MEET THE LITTLE red kaluta (Dasykaluta rosamondae), a compact, carnivorous and nocturnal marsupial that lives in the deserts of northwestern Australia. At around 15 centmetres long and 40 grams in weight, it’s about the size of a marsupial mole, but quite a bit smaller than a bilby.

The species has only been known to science since 1964, but the local Aboriginal community has no doubt known it for far longer – its common and genus name have been adopted from the language of the Nyamal people from the Pilbara region of Western Australia.

Its species name, Rosamondae, refers to its coat, which can look quite red, just like the hair of Rosamond Clifford, the famously beautiful mistress of King Henry II. The Latin phrase, rosa mundi, means “rose of the world”.

The little red kaluta was originally thought to be a type of antechinus – another small and cute carnivorous marsupial – but in 1982, studies of its penis shape and DNA revealed that it was something else entirely.

My apologies for making you think about this precious little Pokemon’s penis, but we’re not done, because something the kaluta and the antechinus have in common is a spicy sex life (I’m really, really sorry).

Just like the antechinus, the kaluta is semelparous, which means it bangs itself to death.

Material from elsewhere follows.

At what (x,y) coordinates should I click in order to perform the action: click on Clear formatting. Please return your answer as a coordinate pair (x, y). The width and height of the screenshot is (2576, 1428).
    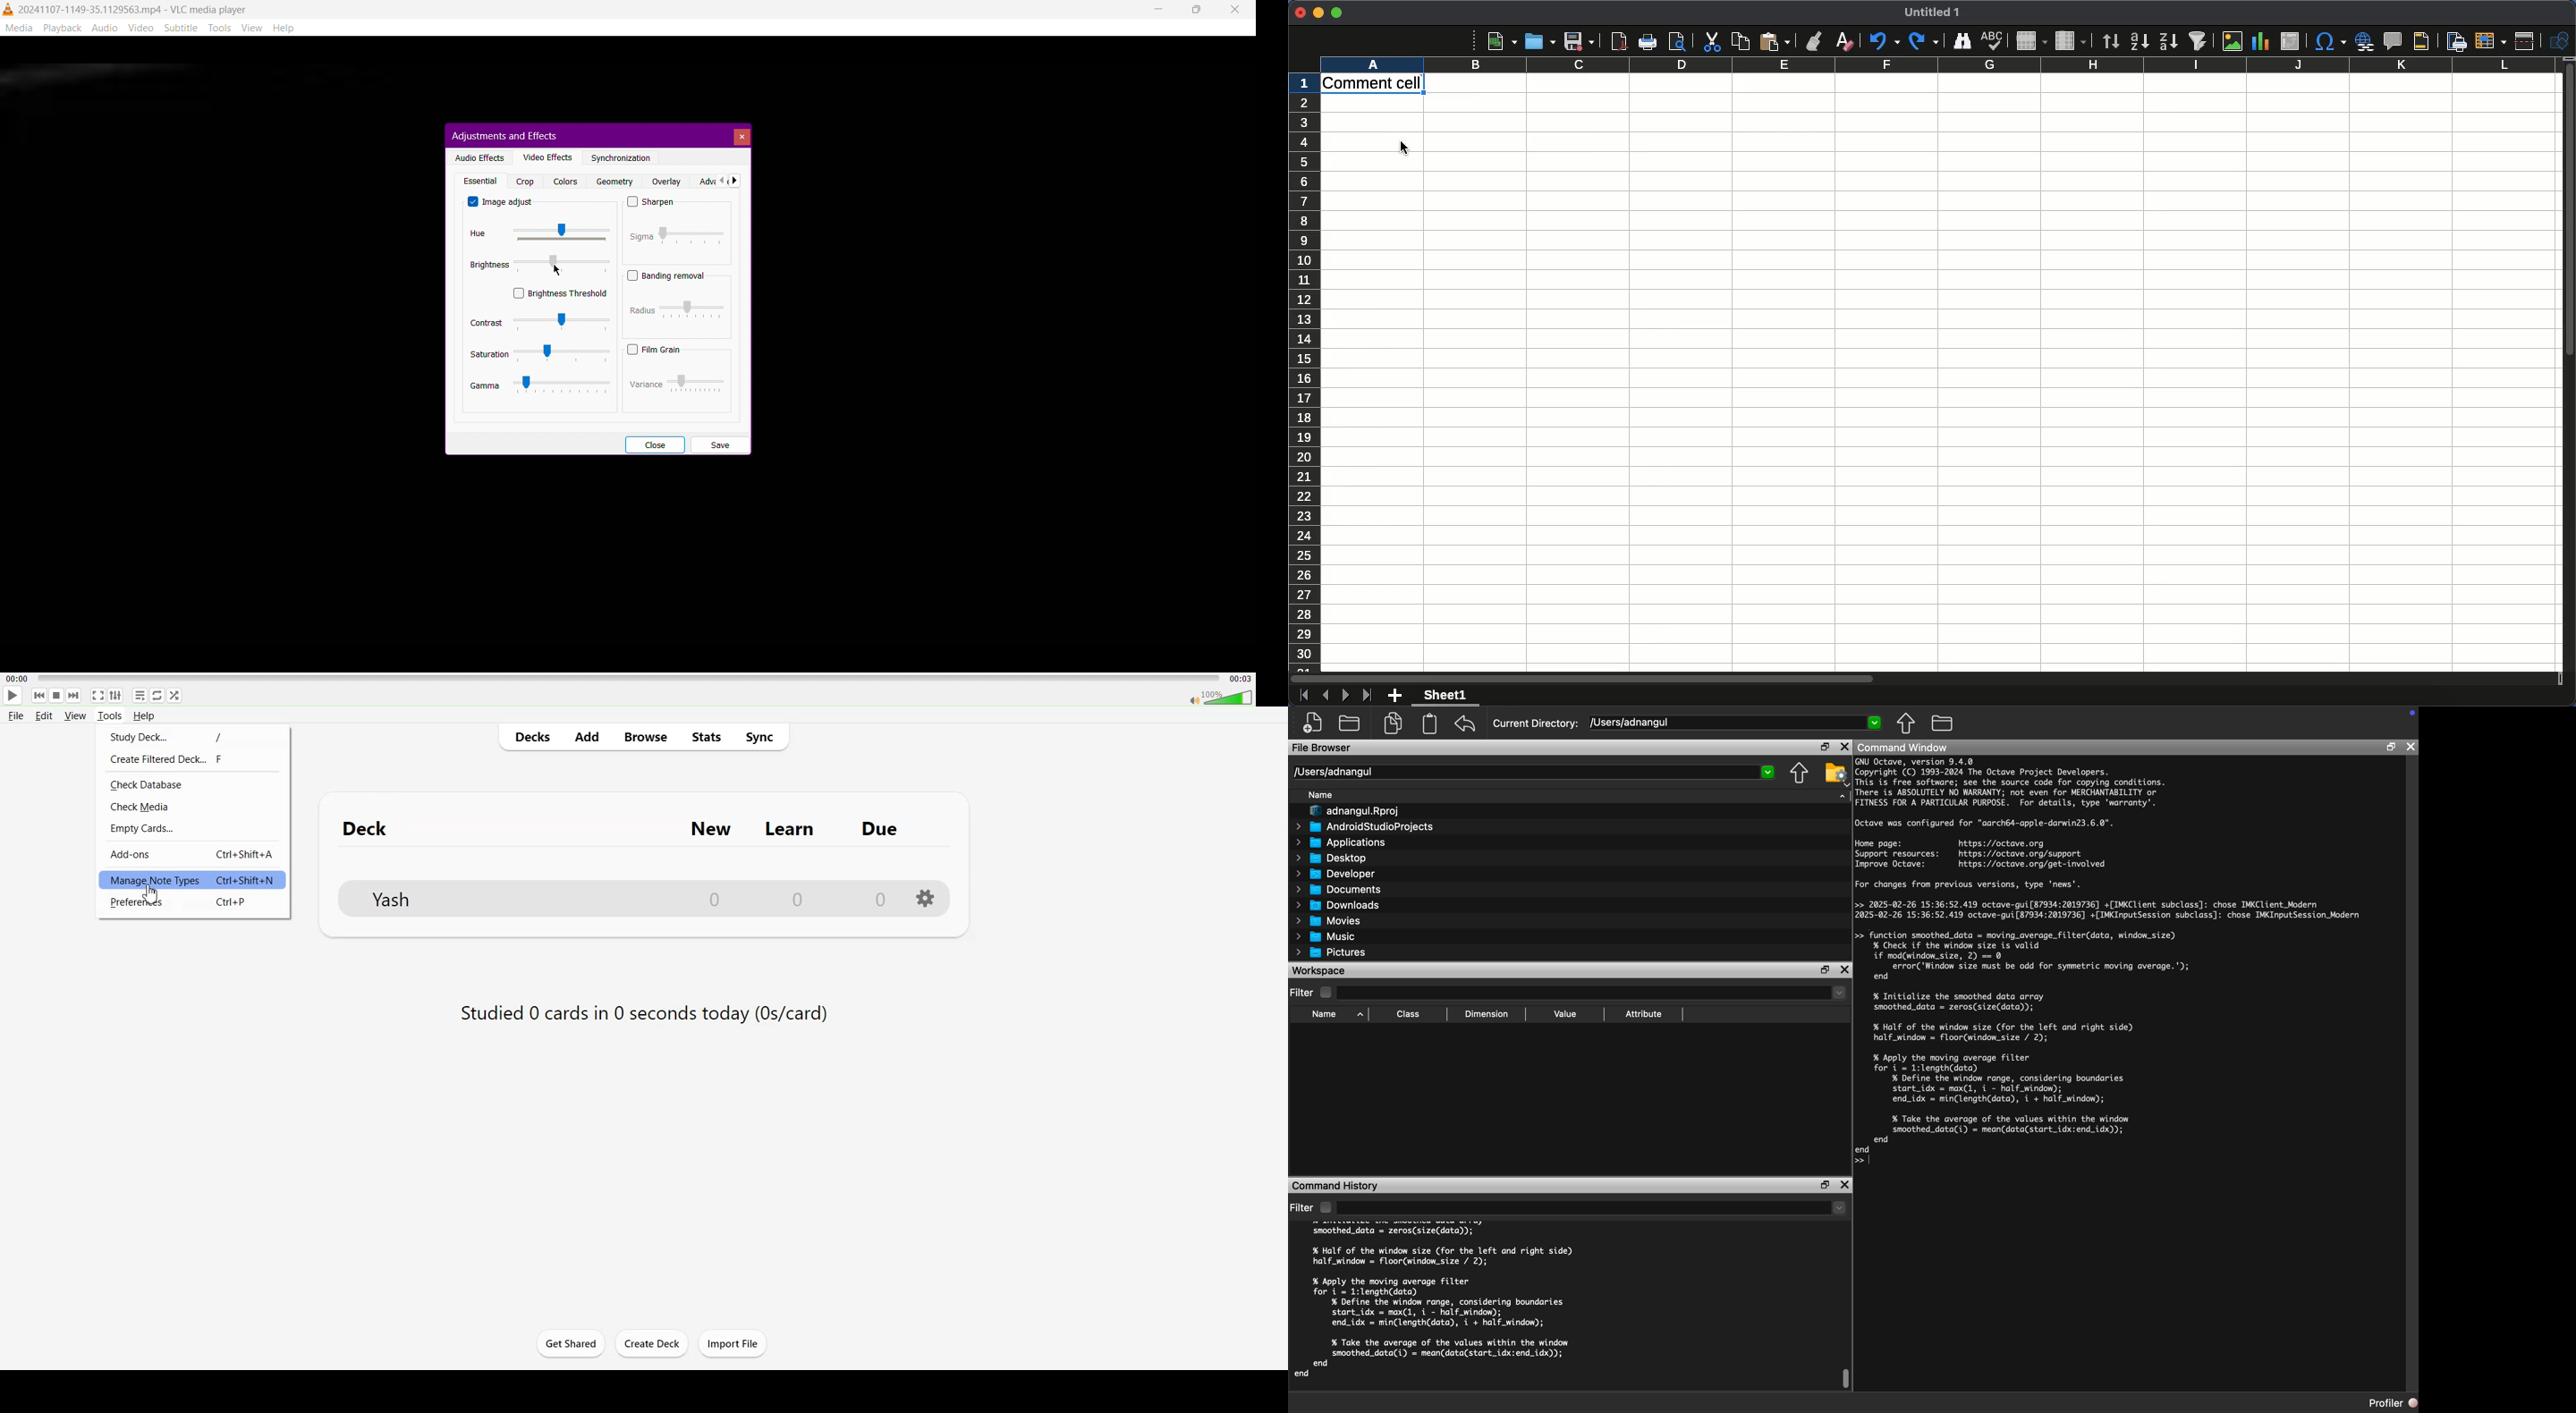
    Looking at the image, I should click on (1847, 41).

Only a handful of species are known to reproduce like this, and most of them are invertebrates. In fact, it wasn’t until April this year that scientists were able to confirm the suicidal sexual tendencies of the kaluta, and it’s about as dramatic as it sounds.

“We found that males only mate during one highly synchronised breeding season, and then they all die,” Genevieve Hayes, a vertebrate ecologist and the lead author of the study, told The New York Times.

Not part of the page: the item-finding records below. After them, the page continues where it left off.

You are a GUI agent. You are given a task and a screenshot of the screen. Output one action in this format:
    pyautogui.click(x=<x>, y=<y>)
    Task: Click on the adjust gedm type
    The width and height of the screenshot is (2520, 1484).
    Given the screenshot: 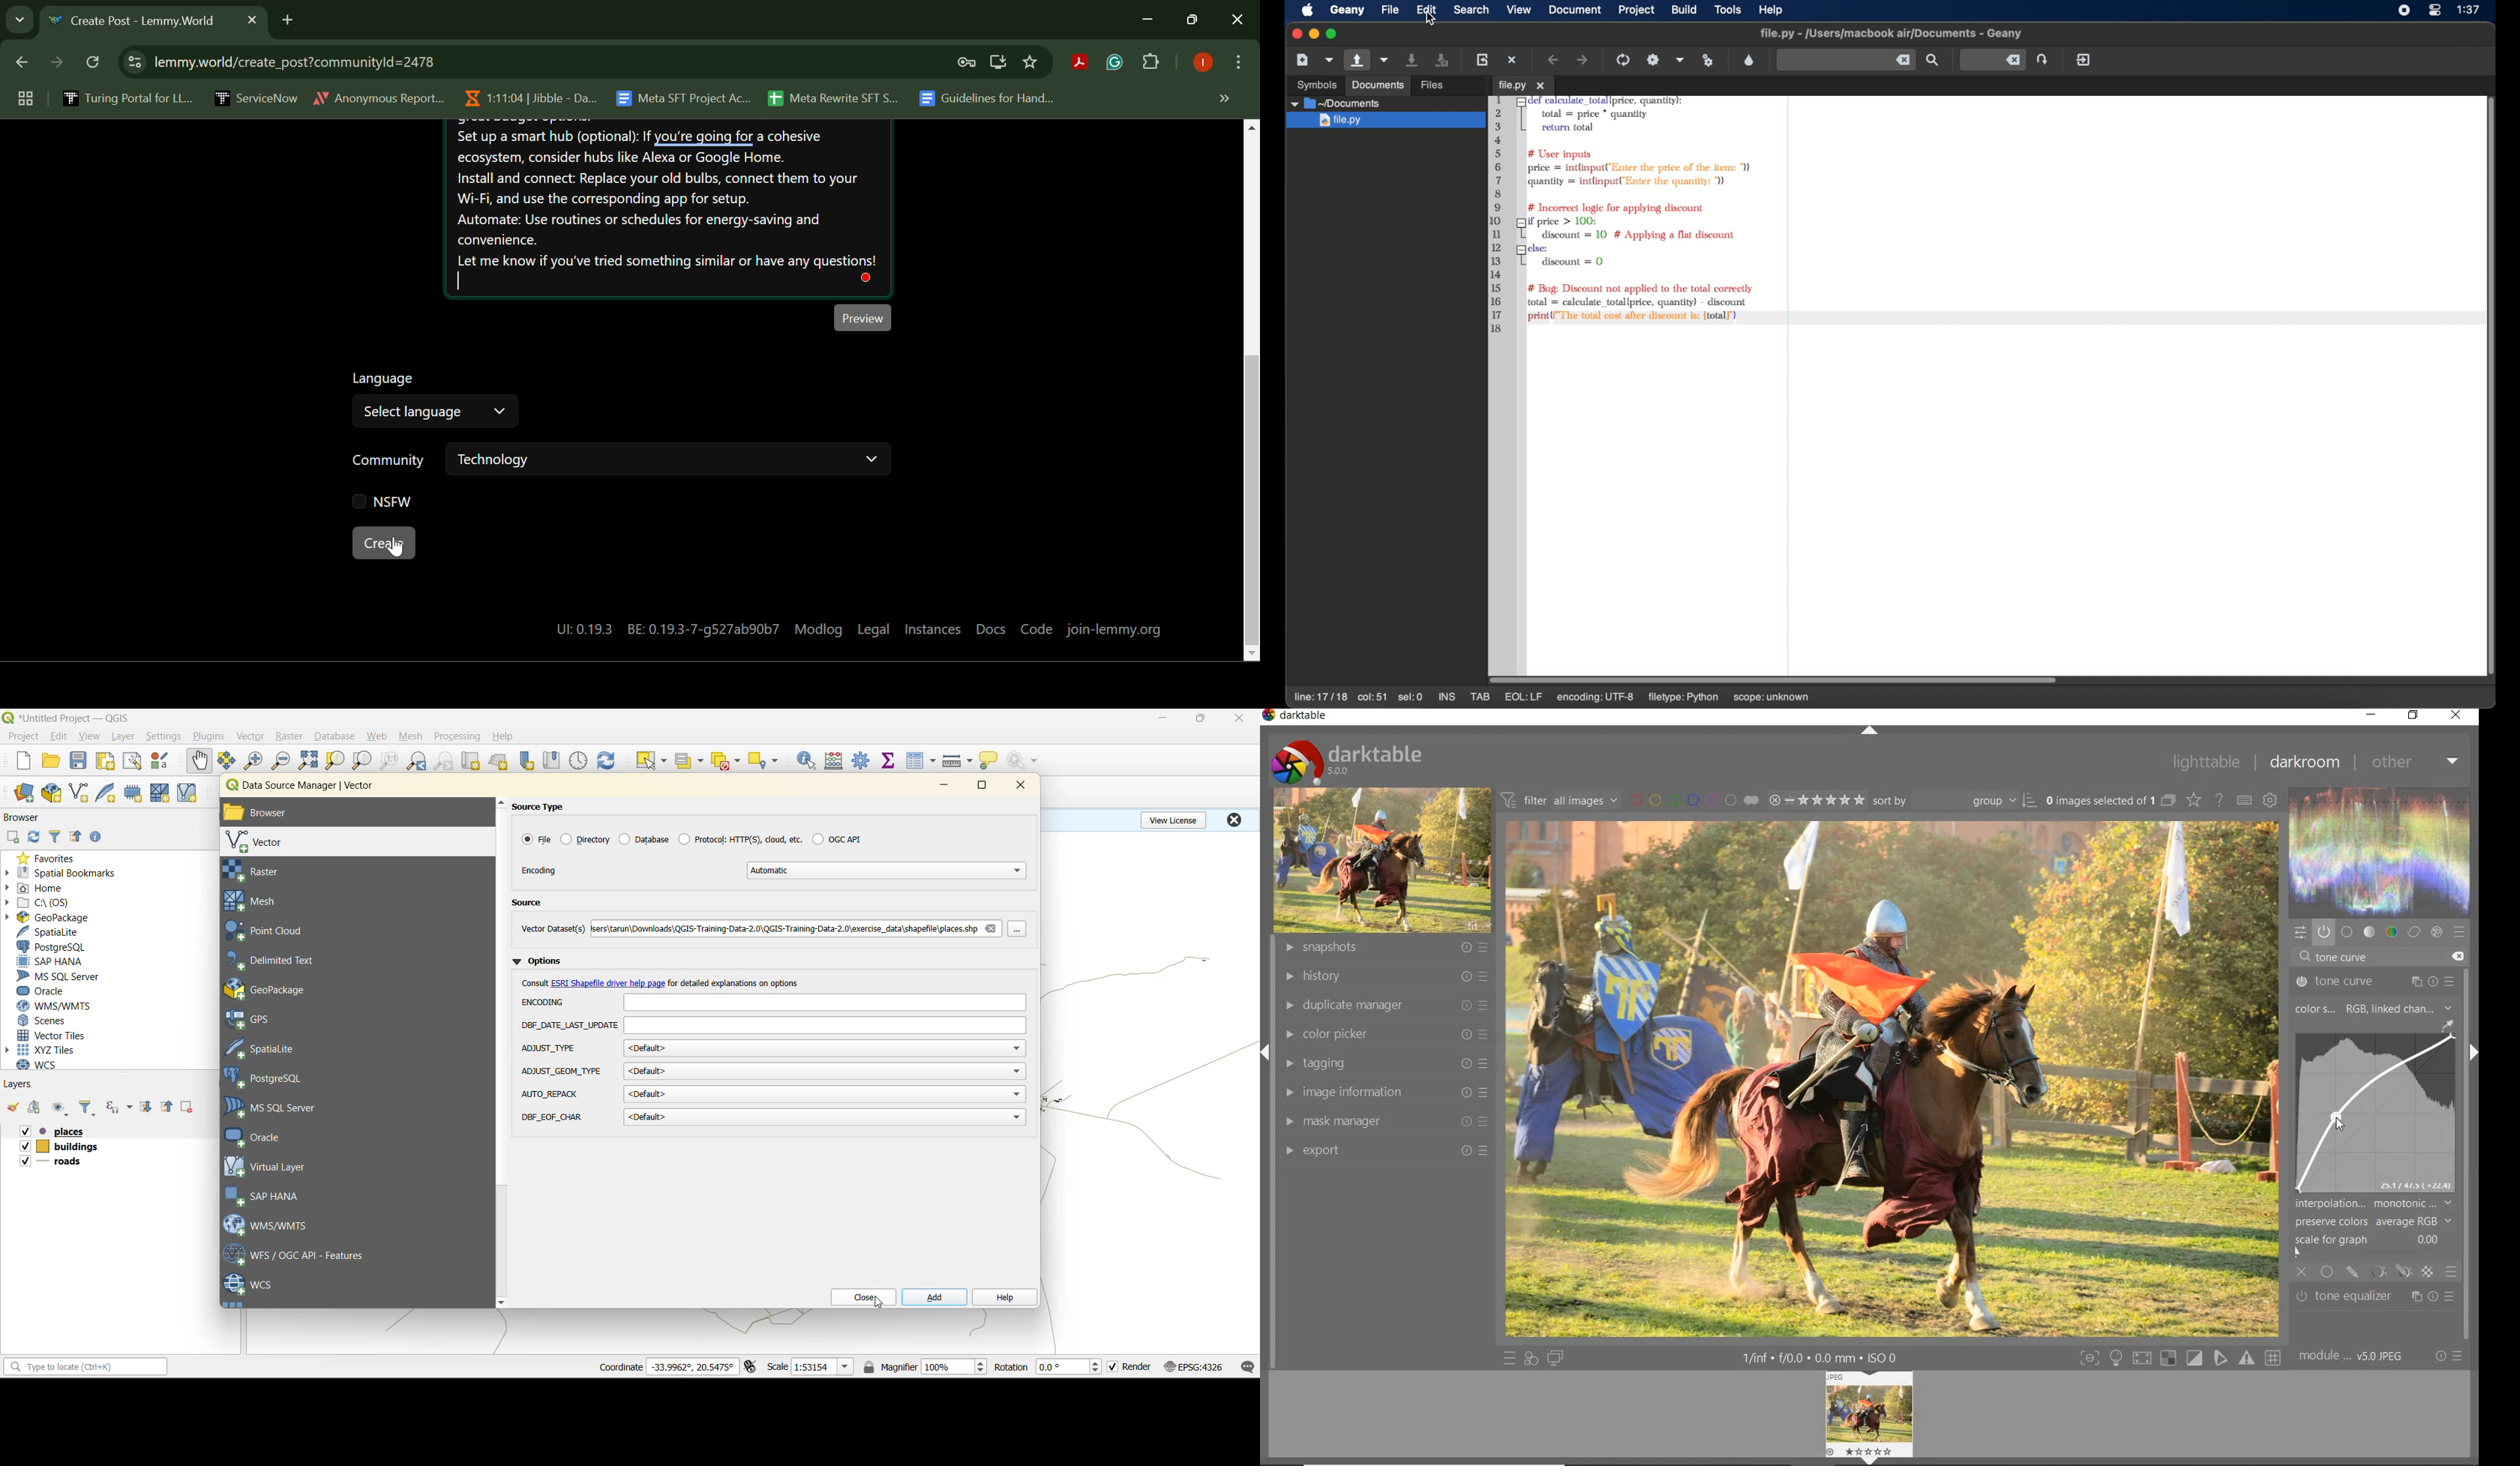 What is the action you would take?
    pyautogui.click(x=562, y=1071)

It happens like this: once the males hit sexual maturity at around 10 months old, in early September they have two weeks to mate with as many females as they can – sometimes for 14 hours a day. Like a bee in a jar, all that frenzied activity ends up killing the little Lotharios; their immune system takes a major hit because of all that extra testosterone.

Unfortunate as it is, the strategy seems to work, because kaluta females are able to have litters of babies with multiple fathers.